• YOUR GOAL:
Restate word for word the span of lines that opens with the line containing "Task: Click the Add Device button" and closes with the last line of the material. Include both ends and nothing more.

• DATA EXTRACTS:
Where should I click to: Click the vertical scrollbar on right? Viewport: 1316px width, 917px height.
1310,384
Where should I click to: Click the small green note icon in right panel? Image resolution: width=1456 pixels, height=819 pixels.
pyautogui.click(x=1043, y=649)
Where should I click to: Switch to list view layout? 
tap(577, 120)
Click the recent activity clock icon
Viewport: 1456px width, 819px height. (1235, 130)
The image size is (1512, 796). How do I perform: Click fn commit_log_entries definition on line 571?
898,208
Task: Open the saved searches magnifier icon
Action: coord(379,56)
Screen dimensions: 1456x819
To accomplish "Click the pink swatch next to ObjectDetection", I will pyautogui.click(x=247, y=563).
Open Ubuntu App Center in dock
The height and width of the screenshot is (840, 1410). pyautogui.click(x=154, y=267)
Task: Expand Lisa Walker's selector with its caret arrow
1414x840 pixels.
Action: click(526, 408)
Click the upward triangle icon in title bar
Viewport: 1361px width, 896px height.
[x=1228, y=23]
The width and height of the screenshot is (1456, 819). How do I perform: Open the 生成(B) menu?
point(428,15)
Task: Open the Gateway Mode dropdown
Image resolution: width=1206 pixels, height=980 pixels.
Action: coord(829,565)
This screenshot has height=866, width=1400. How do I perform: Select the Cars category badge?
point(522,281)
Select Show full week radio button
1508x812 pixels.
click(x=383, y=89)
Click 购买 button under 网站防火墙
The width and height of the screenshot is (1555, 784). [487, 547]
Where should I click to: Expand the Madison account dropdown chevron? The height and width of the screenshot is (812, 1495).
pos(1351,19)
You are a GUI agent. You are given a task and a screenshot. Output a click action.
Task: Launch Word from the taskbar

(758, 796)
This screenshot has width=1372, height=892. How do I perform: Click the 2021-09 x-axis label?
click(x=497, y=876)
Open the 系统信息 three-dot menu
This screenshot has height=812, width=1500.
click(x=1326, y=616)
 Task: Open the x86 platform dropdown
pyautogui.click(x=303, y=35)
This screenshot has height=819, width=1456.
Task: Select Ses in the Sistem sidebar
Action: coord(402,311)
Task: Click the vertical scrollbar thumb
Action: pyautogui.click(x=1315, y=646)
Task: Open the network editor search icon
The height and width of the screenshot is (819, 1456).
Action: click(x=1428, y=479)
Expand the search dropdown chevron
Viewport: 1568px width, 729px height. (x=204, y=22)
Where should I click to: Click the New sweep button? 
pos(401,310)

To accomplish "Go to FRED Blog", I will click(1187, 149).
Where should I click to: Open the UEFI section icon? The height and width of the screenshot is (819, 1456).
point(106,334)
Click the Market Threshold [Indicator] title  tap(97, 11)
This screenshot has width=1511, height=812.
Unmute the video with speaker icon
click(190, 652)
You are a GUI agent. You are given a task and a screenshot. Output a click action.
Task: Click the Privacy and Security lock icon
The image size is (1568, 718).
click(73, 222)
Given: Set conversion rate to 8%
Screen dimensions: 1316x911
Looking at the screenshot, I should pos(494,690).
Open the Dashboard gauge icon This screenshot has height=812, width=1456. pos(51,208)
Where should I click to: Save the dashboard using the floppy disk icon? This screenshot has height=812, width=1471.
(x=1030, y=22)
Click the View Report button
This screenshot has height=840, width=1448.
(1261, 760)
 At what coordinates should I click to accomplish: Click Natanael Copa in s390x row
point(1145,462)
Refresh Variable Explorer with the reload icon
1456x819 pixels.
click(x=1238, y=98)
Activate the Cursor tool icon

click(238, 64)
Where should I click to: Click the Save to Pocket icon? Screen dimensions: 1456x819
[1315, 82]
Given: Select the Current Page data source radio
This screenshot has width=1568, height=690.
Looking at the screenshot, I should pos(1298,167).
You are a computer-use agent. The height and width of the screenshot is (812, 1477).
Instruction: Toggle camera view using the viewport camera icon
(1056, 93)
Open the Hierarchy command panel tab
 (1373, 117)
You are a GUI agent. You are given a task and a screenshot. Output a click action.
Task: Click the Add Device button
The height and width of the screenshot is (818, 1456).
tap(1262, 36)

• ANSWER BOX:
Task: Click the Add Device button
The height and width of the screenshot is (818, 1456).
tap(1262, 36)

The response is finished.